Reproduce, exactly and in full, the lines from the one with "Where should I" through the one with "Open the map layers icon" in the data below; drop pictures.

□ □ □ □ □

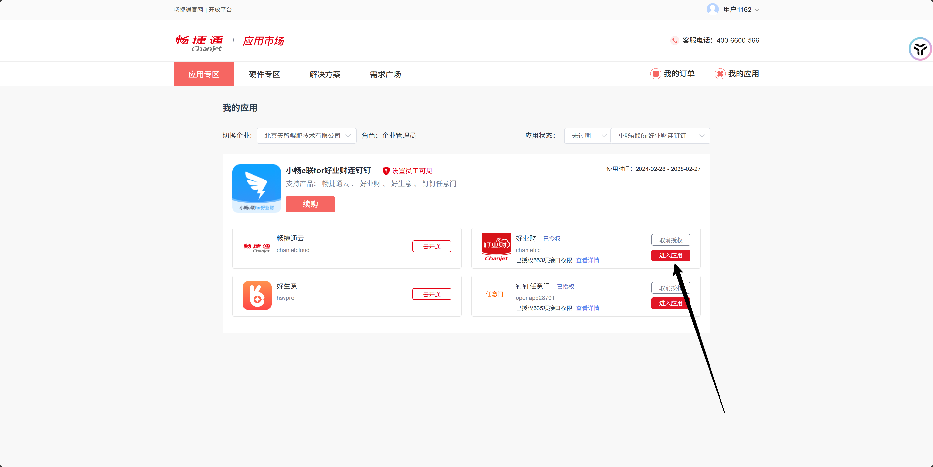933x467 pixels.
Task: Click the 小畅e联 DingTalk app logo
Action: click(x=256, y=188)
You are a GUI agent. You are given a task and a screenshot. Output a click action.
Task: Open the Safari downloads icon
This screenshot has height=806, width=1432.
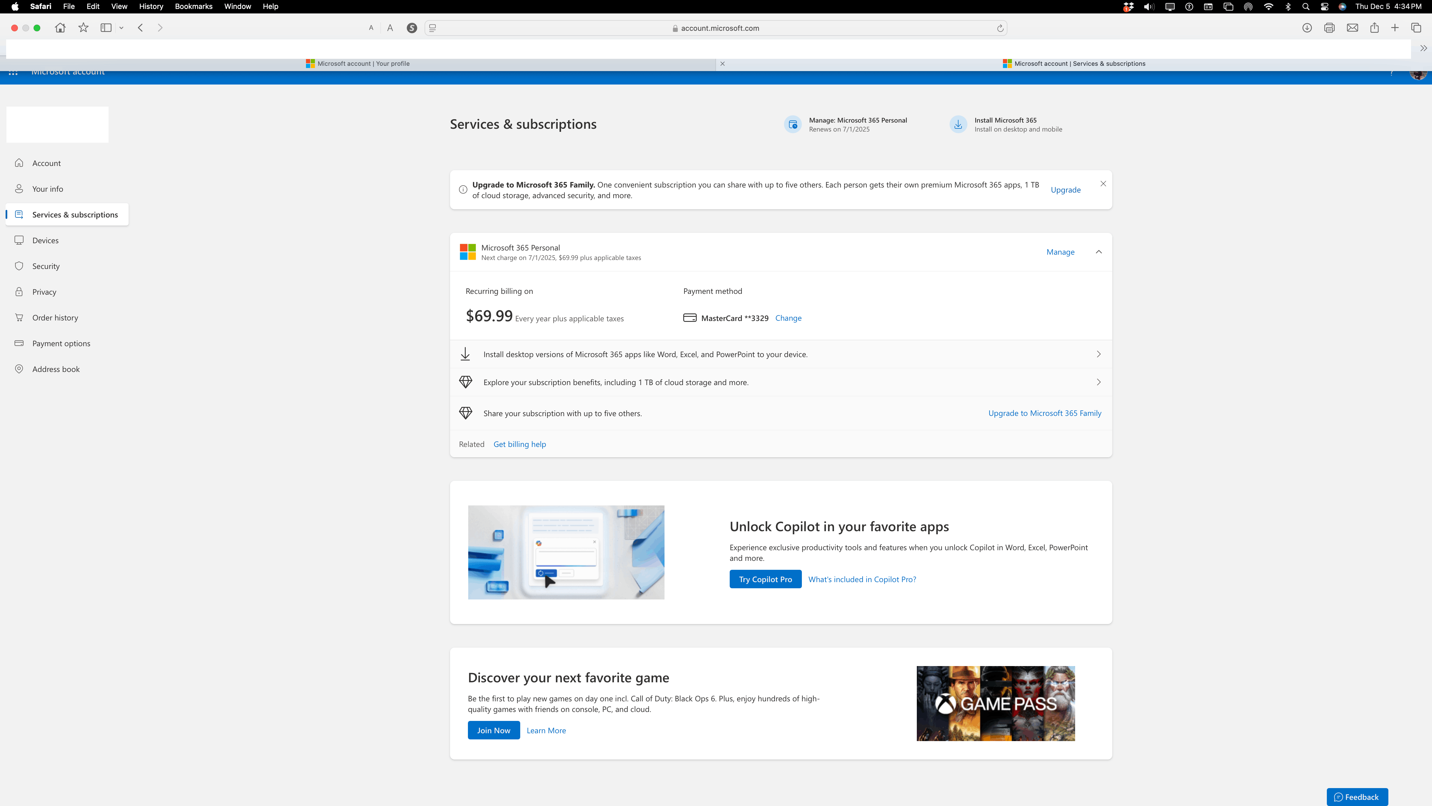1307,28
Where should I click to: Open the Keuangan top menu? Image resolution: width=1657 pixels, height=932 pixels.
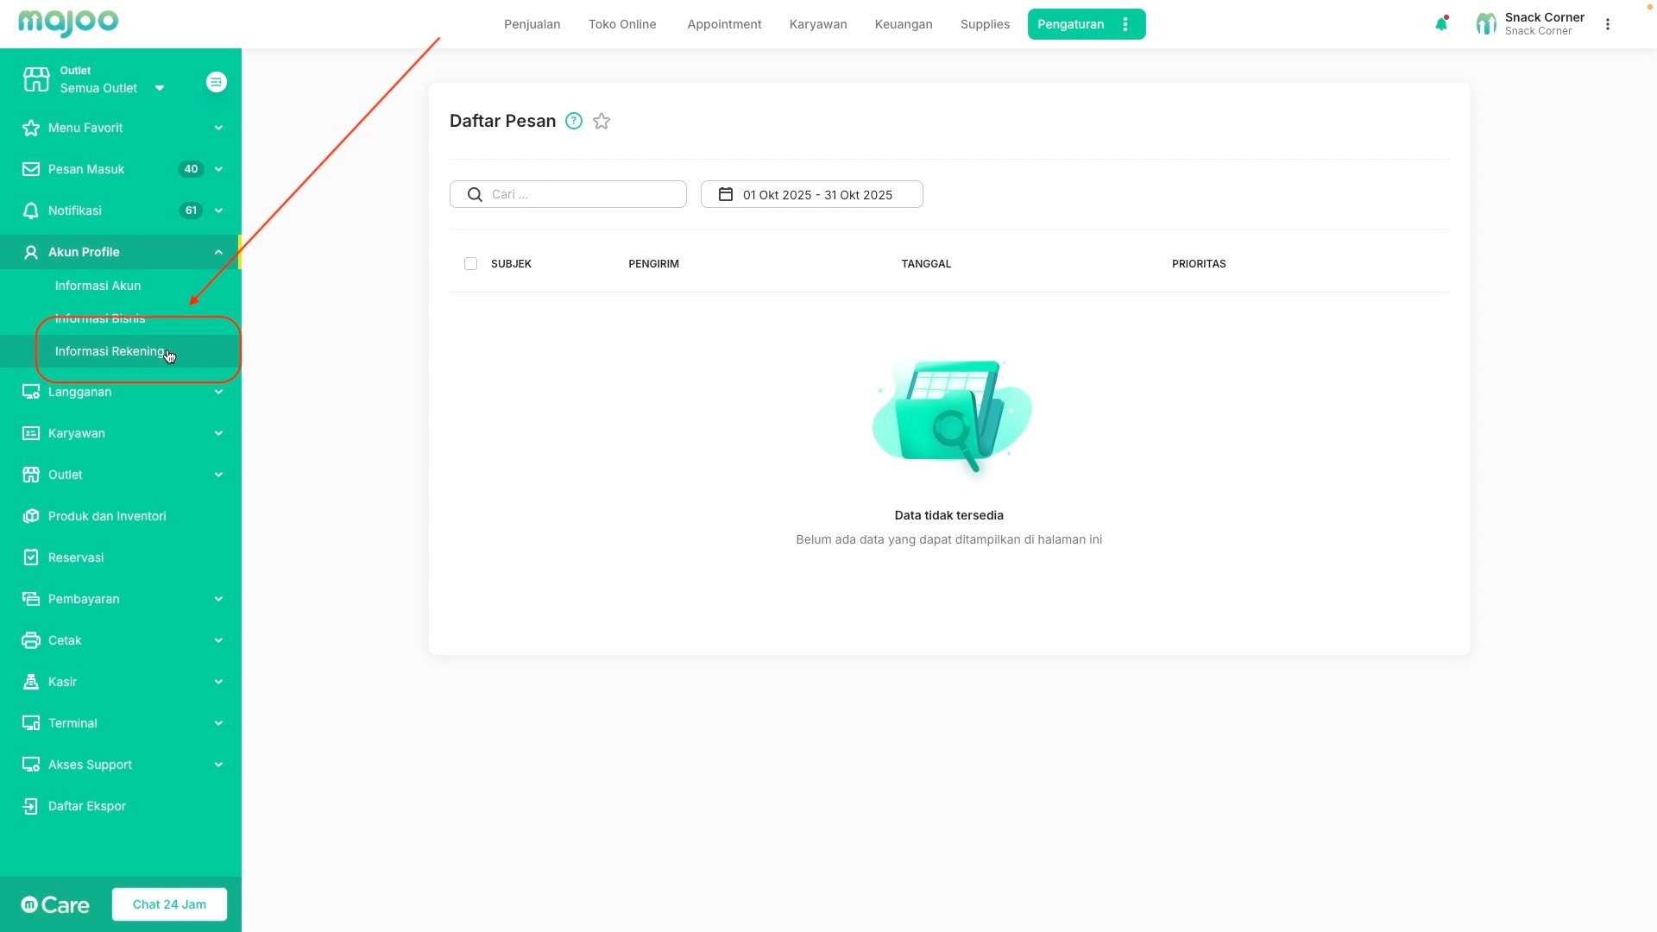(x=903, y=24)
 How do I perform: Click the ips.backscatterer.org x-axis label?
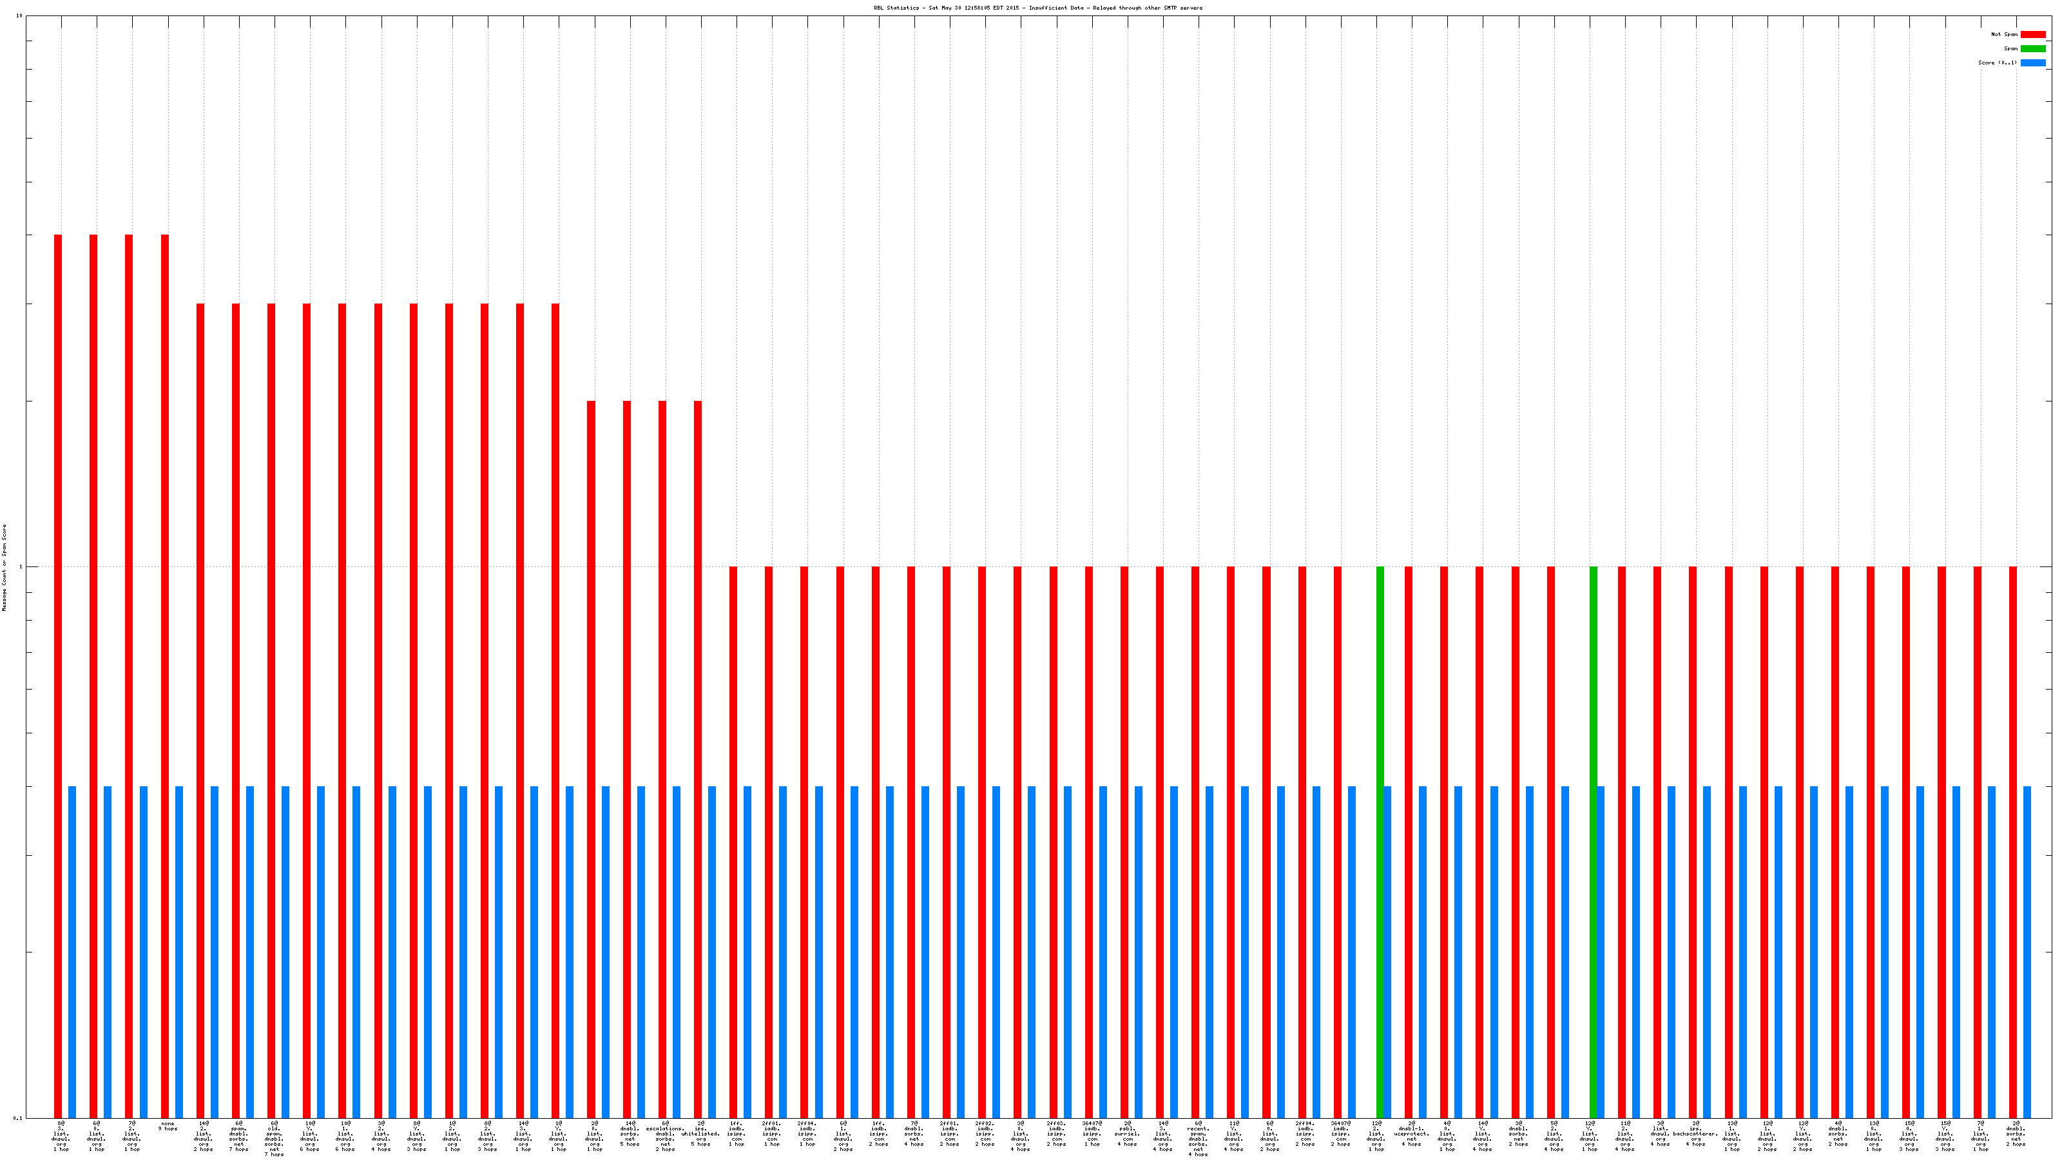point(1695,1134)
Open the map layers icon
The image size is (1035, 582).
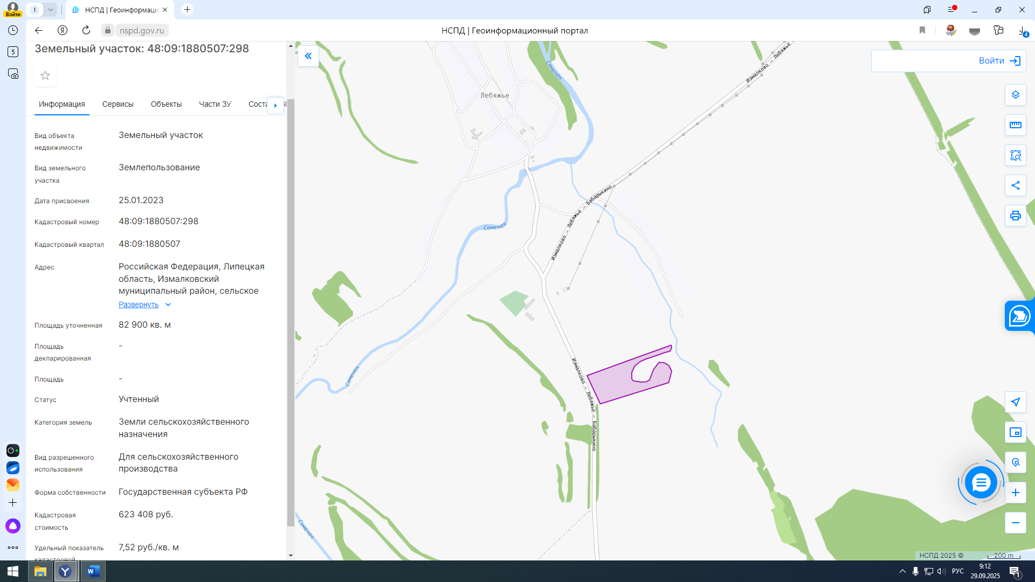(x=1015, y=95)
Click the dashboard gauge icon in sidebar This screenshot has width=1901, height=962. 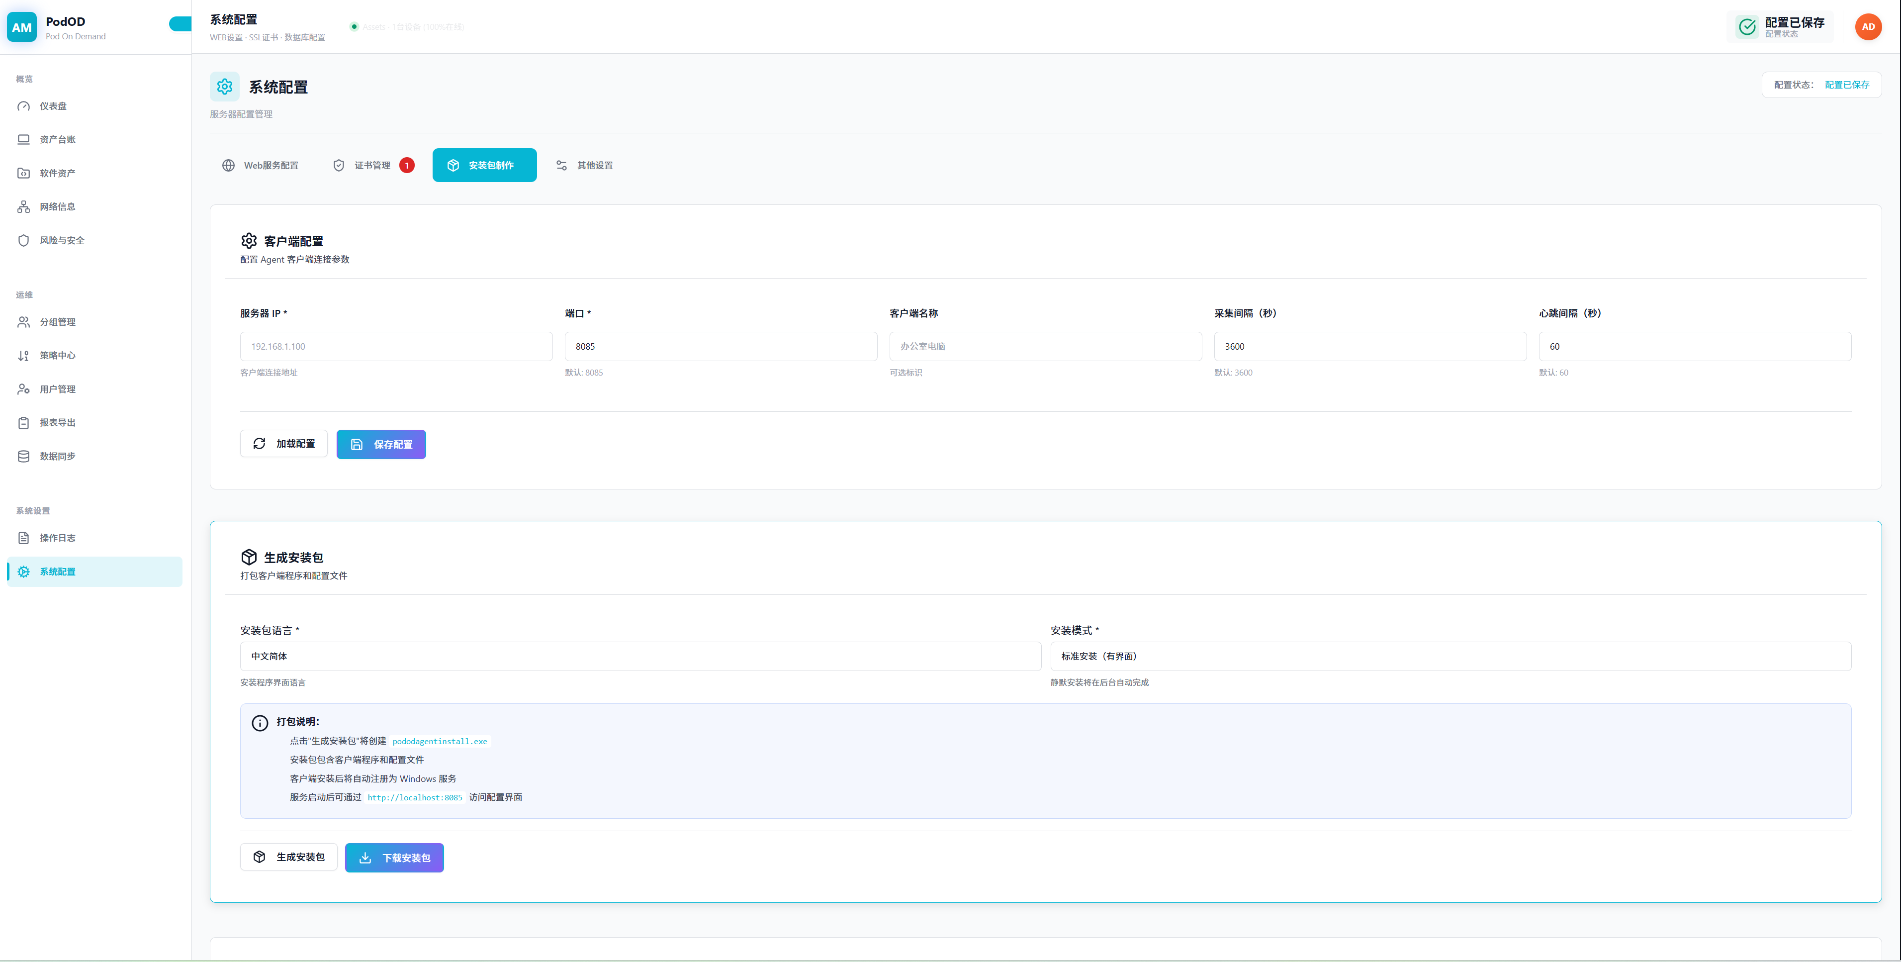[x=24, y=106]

□ □ □ □ □

◆ **Output for this task**
Where should I click to: Open the Keuangan top menu? Image resolution: width=1657 pixels, height=932 pixels.
(x=903, y=24)
 How do I perform: Click the ips.backscatterer.org x-axis label?
point(1695,1134)
Open the map layers icon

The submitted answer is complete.